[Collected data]
###

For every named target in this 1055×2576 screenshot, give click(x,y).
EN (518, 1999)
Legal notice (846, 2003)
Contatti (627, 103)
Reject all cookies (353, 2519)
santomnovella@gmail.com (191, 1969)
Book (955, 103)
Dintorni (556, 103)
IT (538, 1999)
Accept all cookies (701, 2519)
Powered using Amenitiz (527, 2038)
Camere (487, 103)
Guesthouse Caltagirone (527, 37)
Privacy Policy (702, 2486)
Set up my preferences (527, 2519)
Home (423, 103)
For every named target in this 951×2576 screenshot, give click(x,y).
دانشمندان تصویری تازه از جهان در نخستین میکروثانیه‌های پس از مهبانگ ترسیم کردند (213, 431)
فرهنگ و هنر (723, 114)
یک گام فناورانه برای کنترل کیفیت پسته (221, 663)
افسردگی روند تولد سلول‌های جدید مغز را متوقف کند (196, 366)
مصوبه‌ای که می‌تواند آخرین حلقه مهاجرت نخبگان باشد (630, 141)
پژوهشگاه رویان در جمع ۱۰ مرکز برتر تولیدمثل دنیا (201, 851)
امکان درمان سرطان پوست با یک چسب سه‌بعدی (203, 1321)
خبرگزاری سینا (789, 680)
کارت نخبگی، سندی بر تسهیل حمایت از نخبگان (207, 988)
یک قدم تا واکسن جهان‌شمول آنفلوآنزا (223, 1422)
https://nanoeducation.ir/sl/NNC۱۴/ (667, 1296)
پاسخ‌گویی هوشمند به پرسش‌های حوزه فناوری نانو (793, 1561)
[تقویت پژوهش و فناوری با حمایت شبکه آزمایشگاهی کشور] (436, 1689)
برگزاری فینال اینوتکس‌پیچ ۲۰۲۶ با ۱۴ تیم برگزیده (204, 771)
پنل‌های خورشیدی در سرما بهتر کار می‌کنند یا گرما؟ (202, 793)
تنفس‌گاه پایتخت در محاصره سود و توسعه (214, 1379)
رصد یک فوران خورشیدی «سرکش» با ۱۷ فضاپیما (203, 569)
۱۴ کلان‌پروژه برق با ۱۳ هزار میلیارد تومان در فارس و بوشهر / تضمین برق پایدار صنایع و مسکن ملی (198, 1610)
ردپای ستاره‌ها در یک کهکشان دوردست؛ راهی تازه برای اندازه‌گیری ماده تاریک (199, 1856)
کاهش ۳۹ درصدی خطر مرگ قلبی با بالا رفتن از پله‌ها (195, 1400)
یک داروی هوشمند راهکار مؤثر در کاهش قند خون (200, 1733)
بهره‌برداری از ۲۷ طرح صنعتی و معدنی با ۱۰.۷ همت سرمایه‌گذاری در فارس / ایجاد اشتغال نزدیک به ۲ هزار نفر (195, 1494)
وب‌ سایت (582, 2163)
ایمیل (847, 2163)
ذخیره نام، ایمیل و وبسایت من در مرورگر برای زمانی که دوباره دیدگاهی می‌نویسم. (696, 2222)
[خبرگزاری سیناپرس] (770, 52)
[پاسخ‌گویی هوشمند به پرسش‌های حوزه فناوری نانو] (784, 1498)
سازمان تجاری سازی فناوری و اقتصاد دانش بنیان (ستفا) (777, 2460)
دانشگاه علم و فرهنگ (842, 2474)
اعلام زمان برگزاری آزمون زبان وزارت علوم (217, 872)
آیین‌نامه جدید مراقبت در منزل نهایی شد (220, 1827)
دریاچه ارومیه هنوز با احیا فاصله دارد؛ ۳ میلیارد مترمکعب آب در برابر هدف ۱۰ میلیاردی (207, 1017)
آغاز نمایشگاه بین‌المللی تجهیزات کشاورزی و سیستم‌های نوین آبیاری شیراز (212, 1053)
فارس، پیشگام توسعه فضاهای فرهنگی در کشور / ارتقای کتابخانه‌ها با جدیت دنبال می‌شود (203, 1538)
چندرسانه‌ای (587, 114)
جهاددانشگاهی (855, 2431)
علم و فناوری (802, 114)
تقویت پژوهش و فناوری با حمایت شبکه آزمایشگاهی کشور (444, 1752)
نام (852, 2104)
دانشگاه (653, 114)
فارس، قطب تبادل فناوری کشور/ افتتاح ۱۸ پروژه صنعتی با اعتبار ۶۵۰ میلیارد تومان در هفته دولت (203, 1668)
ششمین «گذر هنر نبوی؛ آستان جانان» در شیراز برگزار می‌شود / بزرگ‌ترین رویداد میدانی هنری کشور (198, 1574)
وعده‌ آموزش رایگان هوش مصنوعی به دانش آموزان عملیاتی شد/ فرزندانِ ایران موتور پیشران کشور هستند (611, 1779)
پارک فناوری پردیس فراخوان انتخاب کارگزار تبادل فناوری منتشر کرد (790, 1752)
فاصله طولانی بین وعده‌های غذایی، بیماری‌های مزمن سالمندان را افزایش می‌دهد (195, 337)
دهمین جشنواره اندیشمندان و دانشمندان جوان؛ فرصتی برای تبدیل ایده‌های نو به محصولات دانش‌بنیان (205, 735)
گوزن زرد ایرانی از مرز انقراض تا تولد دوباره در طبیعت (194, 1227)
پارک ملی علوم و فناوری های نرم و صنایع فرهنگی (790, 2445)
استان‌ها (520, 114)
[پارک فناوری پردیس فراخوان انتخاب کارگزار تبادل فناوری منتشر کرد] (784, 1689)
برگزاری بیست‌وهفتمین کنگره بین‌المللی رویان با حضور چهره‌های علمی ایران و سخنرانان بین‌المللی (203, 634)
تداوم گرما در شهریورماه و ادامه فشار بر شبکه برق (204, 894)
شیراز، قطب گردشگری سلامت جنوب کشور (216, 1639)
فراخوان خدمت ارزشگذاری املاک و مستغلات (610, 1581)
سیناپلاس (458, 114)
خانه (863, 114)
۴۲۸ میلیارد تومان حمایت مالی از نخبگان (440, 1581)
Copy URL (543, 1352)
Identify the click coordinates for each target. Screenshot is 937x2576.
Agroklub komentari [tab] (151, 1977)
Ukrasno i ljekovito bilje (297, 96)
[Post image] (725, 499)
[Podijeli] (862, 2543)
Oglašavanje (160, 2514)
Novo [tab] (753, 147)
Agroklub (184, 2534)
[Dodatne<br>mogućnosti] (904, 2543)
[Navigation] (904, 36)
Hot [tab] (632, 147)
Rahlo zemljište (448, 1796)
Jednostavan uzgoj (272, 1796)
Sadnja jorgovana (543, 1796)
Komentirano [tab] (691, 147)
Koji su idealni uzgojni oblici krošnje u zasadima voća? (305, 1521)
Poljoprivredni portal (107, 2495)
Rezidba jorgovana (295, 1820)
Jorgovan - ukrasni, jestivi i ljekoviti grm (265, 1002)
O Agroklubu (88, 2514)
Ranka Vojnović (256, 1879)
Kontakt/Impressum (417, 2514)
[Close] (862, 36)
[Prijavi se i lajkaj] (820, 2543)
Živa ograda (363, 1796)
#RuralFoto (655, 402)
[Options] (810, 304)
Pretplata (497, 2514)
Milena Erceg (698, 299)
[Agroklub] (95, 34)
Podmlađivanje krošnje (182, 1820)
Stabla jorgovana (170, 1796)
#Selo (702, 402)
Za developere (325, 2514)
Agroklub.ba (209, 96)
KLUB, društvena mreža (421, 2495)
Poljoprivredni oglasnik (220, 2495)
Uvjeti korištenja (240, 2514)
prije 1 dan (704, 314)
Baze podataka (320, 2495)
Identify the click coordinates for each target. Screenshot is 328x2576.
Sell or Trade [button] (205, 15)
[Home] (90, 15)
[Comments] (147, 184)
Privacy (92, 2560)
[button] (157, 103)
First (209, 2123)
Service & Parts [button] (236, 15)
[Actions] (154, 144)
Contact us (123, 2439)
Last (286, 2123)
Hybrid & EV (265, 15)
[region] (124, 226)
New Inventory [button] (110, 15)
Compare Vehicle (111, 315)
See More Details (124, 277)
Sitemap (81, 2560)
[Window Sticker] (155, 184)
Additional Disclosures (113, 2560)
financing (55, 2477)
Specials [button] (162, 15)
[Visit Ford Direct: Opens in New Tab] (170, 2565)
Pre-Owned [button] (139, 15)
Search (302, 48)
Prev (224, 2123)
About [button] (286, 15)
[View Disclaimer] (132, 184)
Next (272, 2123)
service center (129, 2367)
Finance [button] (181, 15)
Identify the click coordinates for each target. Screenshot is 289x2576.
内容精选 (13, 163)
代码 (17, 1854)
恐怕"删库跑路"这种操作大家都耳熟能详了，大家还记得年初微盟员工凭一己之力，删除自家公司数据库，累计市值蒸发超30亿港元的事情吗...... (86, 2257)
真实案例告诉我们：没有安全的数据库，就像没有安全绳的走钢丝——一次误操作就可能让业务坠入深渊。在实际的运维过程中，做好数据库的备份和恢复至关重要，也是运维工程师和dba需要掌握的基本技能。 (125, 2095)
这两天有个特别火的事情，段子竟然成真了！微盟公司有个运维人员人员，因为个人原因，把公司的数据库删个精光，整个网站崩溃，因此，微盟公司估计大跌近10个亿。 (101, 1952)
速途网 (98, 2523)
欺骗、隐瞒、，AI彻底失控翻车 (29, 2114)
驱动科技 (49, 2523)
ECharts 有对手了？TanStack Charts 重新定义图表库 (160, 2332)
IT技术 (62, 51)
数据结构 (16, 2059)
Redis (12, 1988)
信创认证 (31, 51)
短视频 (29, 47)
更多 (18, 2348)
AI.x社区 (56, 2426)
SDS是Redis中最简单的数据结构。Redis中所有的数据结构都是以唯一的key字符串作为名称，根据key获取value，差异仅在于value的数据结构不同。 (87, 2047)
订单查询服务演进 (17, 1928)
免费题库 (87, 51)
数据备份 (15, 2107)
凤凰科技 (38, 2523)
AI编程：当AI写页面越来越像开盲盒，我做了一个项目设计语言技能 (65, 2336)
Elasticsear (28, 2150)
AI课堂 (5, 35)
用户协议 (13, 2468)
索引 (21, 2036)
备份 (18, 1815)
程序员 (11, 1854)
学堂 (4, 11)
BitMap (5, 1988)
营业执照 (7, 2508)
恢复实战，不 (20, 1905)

###

Directions :: What lines in the entries contain "krošnje"? Report each one by copying it.

Answer for this exercise ::
Koji su idealni uzgojni oblici krošnje u zasadima voća? (305, 1521)
Podmlađivanje krošnje (182, 1820)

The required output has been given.